→ **Written exercise**
Quote the sermon on the 23rd Psalm verbatim, starting at "He makes me" and continuing up to and including "cup runneth over.".

→ **Supplied passage**
>> START
Saturday, January 17, 2015

The Lord is My Shepherd

Rev. Jeffrey Symynkywicz, November 9, 2003


The 23rd Psalm
The Lord is my Shepherd; I shall not want.
He makes me to lie down in green pastures:
He leads me beside the still waters.
He restores my soul:
He guides me in the paths of righteousness for His name's sake.
Though I walk through the valley of the shadow of death,
I will fear no evil: For thou art with me;
Thy rod and thy staff, they comfort me.
Thou preparest a table before me in the presence of my enemies;
Thou annointest my head with oil; My cup runneth over.
Surely goodness and mercy shall follow me all the days of my life,
and I will dwell in the house of the Lord forever.

There is probably only one chapter from the Bible, the entire Old and New Testaments, that many of us—perhaps even most of us—know by heart. We may not know every word of it, but we certainly know most of them. We might not know it perfectly, but we can certainly follow along with it, if we’re reciting it as part of a congregation (sort of like the way many people sing “The Star Spangled Banner” at a baseball game).
I’m referring, of course, to the 23rd Chapter of the Book of Psalms, or the 23rd Psalm. We have grown comfortable and familiar with its wording; its phrasing touches our soul, and resonates within us. There are 150 psalms in the Hebrew bible, many of them very beautiful and majestic indeed. Why do we love this particular one so much? Why does it have such a hold on us? Why do we turn to it so readily at times of sorrow and distress (it finds its way into just about every funeral or memorial service I perform)?
As Rabbi Harold Kushner has written in his new book on the Twenty-Third Psalm (from which, if truth be told, this sermon is largely drawn):
“In just a few lines, it contains the distilled wisdom of generations, offering us a way of seeing the world that renders it less frightening, teaching us to deal with the loss of people we love and with conflict with people we don’t like and who treat us badly. It shows us how to recognize the presence of God at times and in places where we might think God was absent or when we might be so distracted by our own concerns that we overlook God’s presence. It has the power to teach us to think differently and, as a result, to act differently.”
>> END
→ **Data listing**
>> START
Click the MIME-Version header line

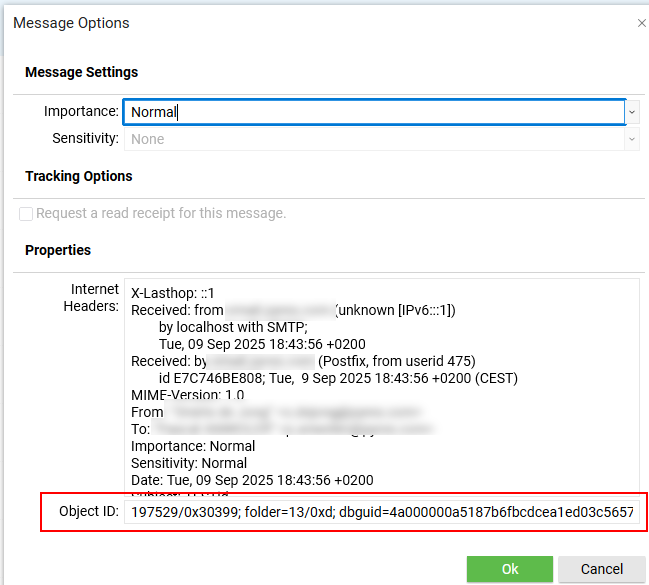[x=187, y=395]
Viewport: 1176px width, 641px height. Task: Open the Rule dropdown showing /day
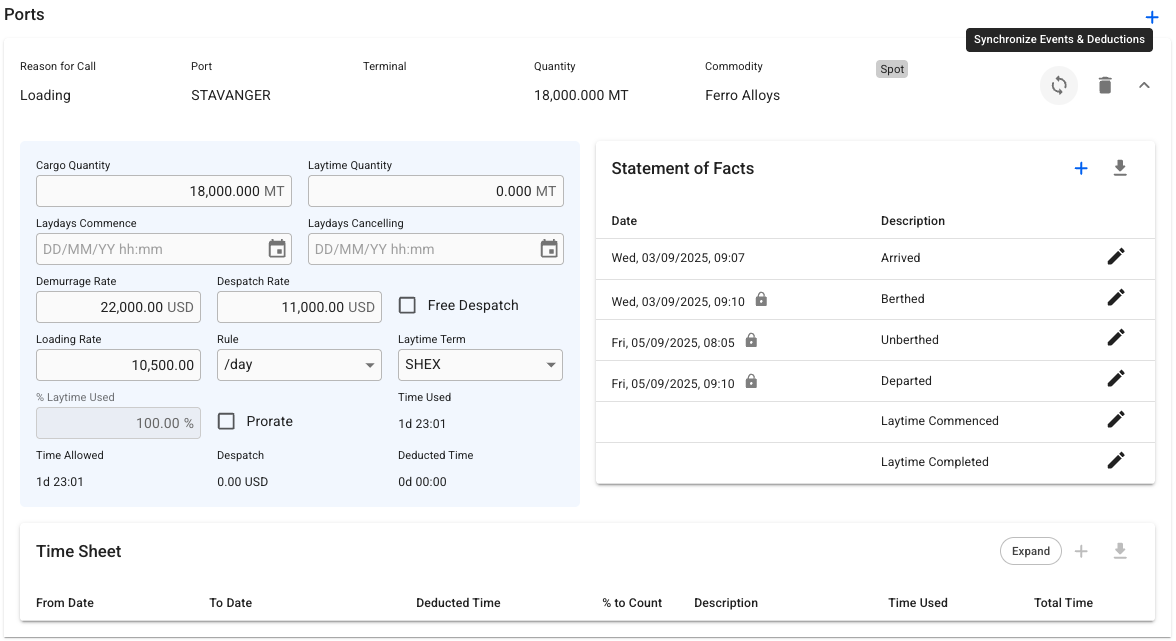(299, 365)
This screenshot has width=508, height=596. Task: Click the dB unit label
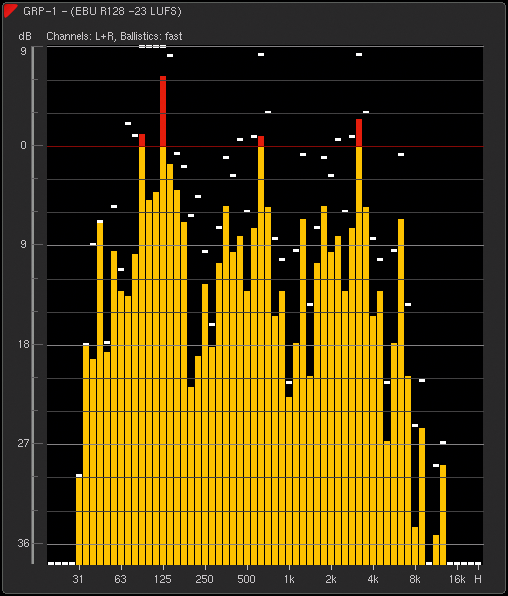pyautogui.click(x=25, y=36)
>> END
→ **Answer to the task**
He makes me to lie down in green pastures:
He leads me beside the still waters.
He restores my soul:
He guides me in the paths of righteousness for His name's sake.
Though I walk through the valley of the shadow of death,
I will fear no evil: For thou art with me;
Thy rod and thy staff, they comfort me.
Thou preparest a table before me in the presence of my enemies;
Thou annointest my head with oil; My cup runneth over.